The second weekend in November is generally the prime time to see migrating waterfowl along the Mississippi River. The weather has been affecting the birds’ migration patterns.
This time last year, there were up to 30,000 tundra swans that made their way from Alaska to the La Crosse area. But this week, there are about 3000.
Mary Stefanski is the district manager in Winona for the U.S. Fish and Wildlife Service’s Upper Mississippi River National Wildlife and Fish Refuge. She says the swans and other waterfowl, like ducks, have been slow moving because the weather has been so nice.
“They’re sitting somewhere either in Canada or somewhere else that hasn’t pushed them out yet," she says. "They get pushed out by big weather fronts that make them leave those areas.”

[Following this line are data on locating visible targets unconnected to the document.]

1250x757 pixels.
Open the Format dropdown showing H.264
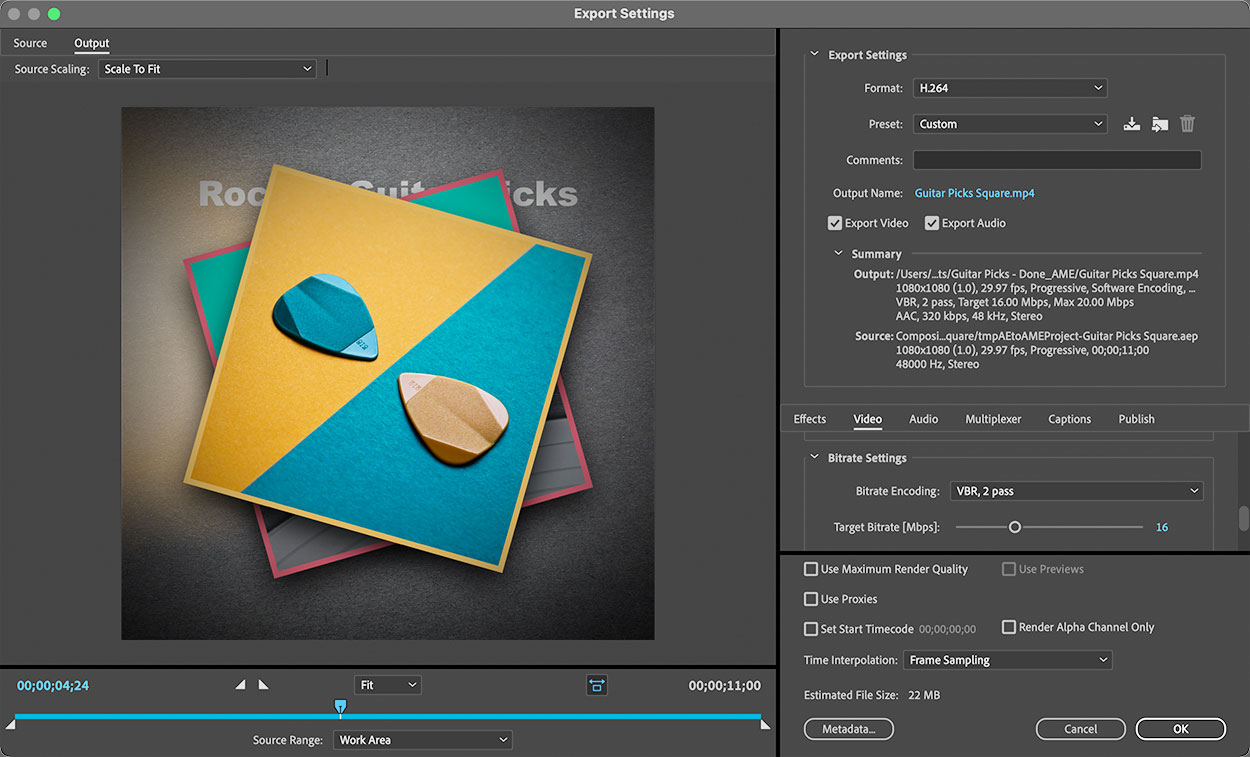[x=1009, y=88]
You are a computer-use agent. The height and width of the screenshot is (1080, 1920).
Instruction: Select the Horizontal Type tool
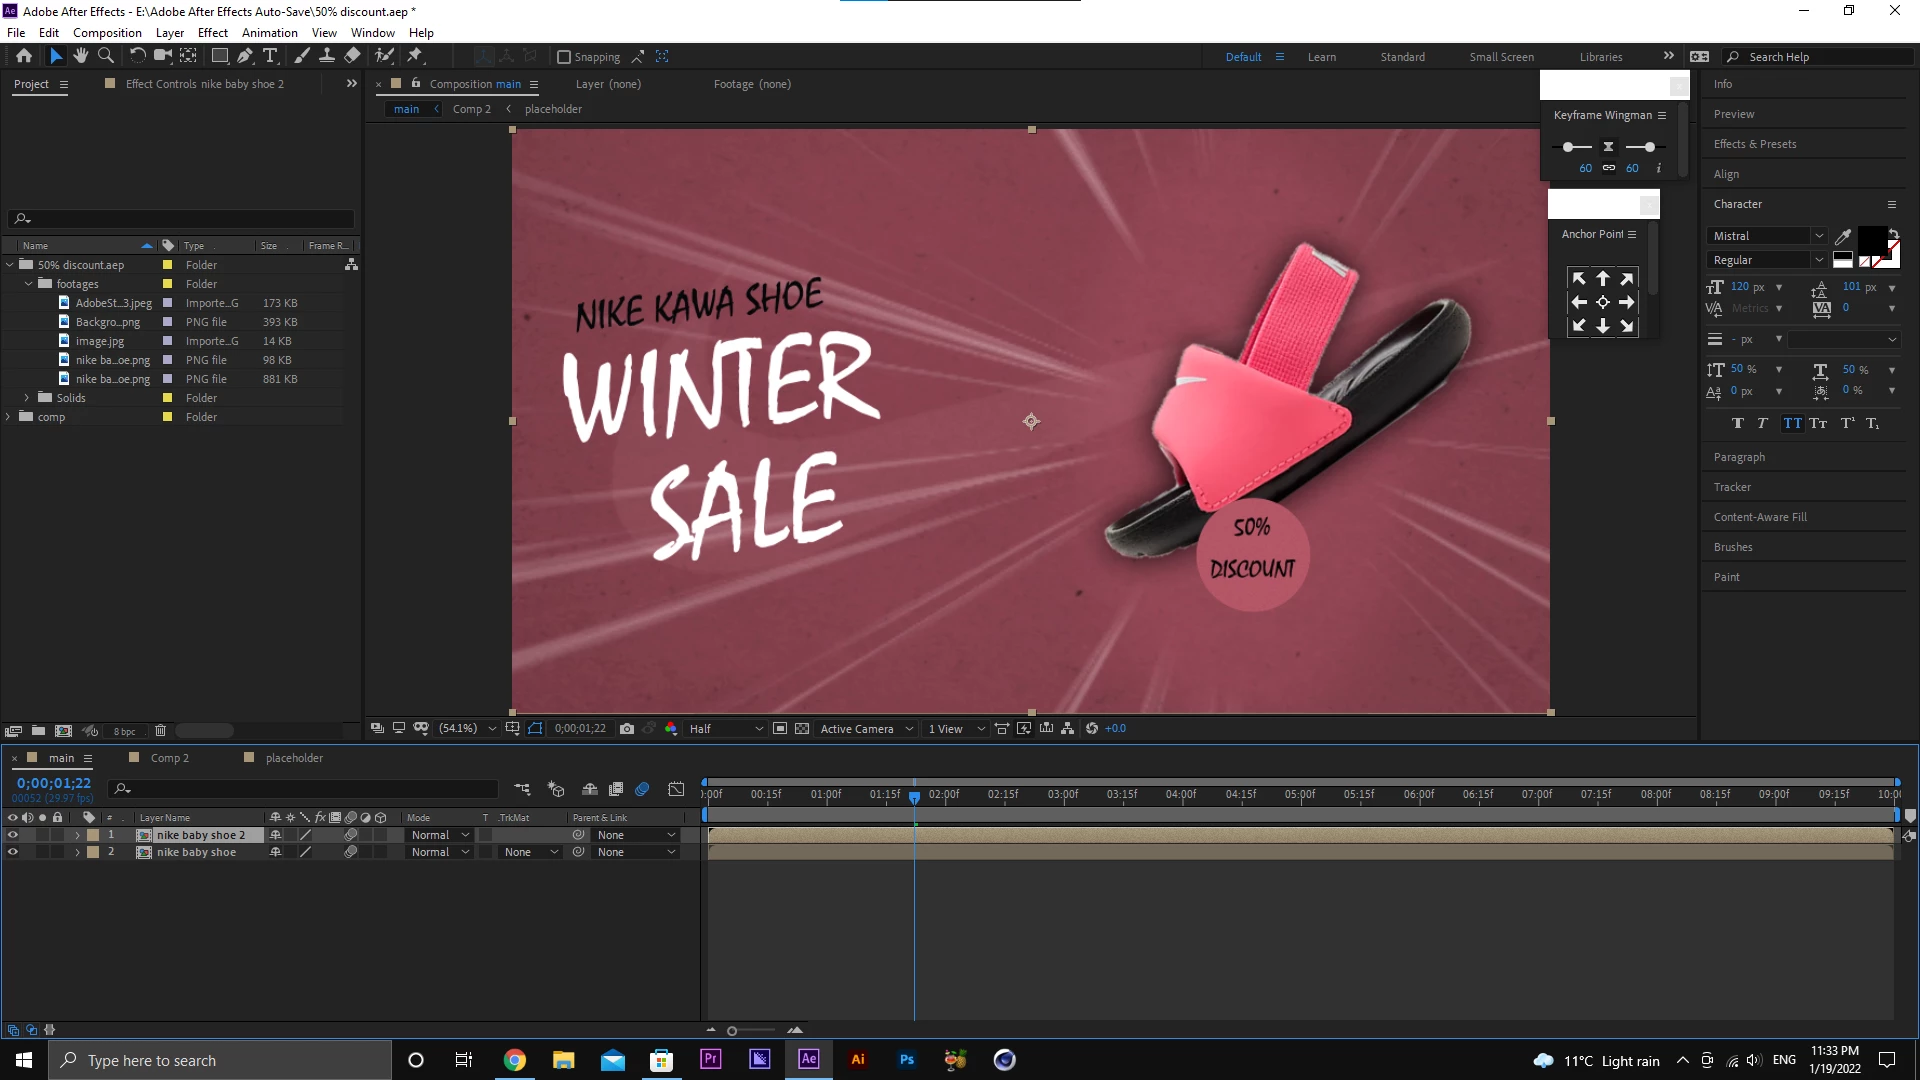click(x=270, y=56)
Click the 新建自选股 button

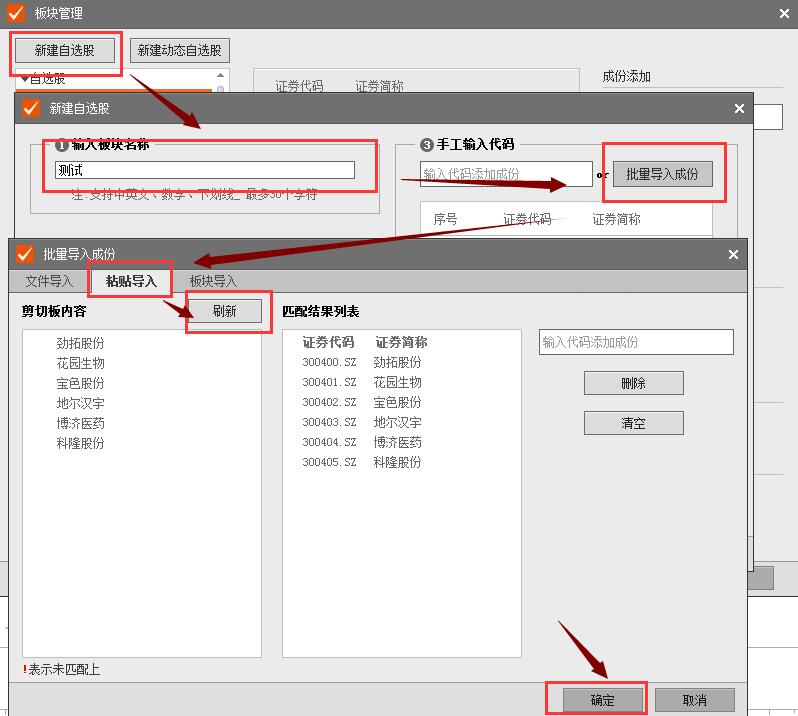(x=67, y=50)
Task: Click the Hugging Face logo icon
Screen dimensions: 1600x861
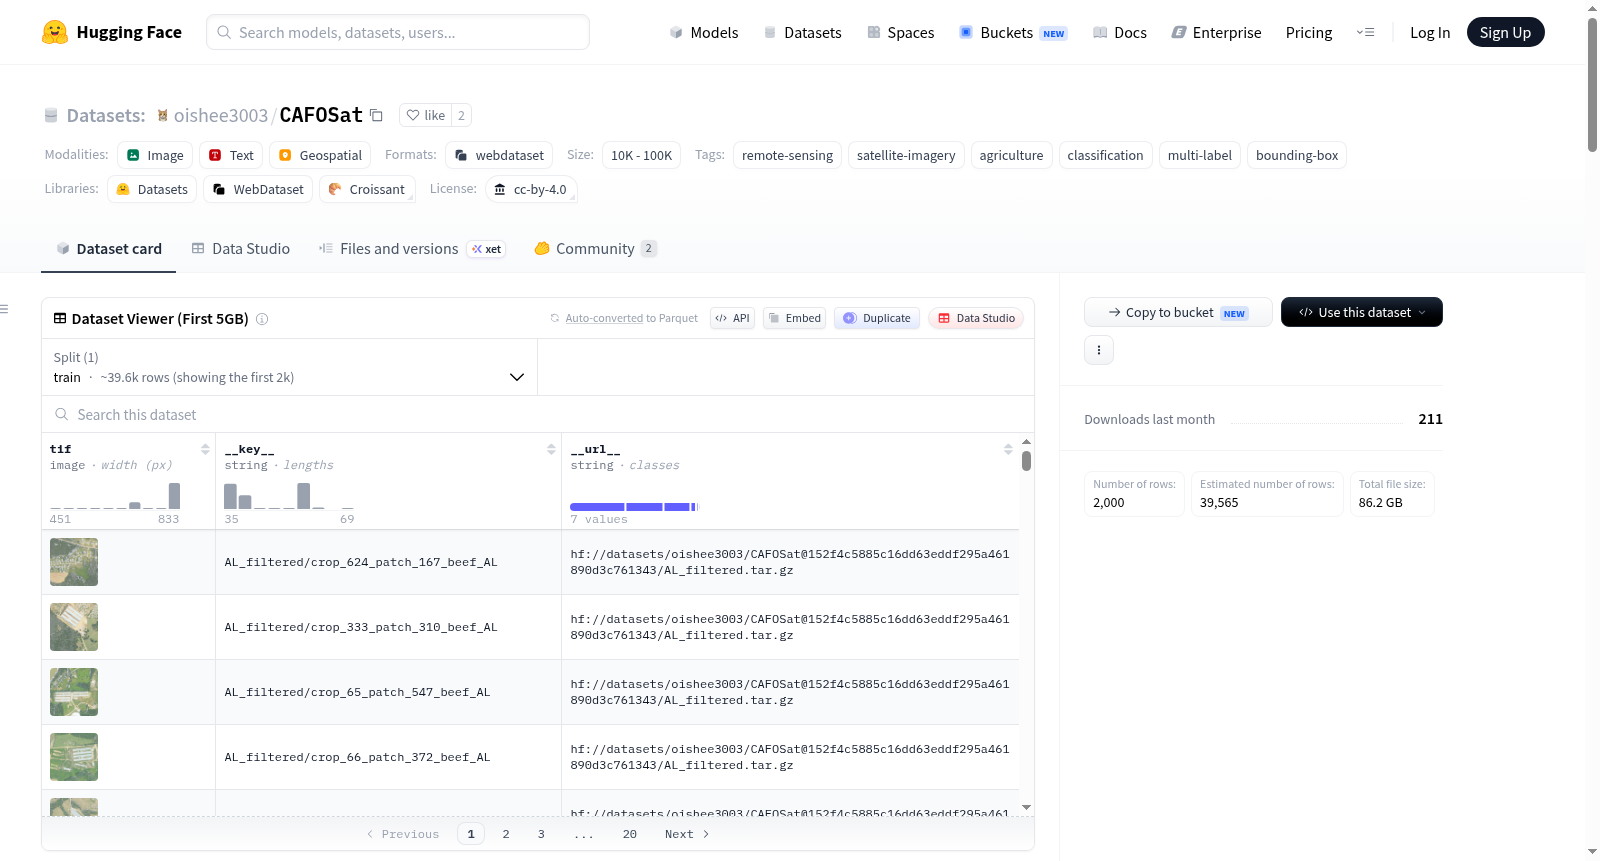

So if a big storm comes through this weekend, Stefanski says more tundra swans should arrive soon.
She says migrating canvasback ducks are also behind because of the weather. Around 50,000 are feeding in an area across the river from La Crosse, down from 170,000 last year.
But Stefanski says more ducks will show up because the drought affected areas in the Northern Great Plains, changing the birds’ flight patterns.
“That pushes birds to the river because they need water," she says. "They will move over to the river and use the river more for migration.”
Stefaski says this is still an ideal weekend for bird watchers. Pelicans, blue herons, and bald eagles are still being spotted around Wisconsin.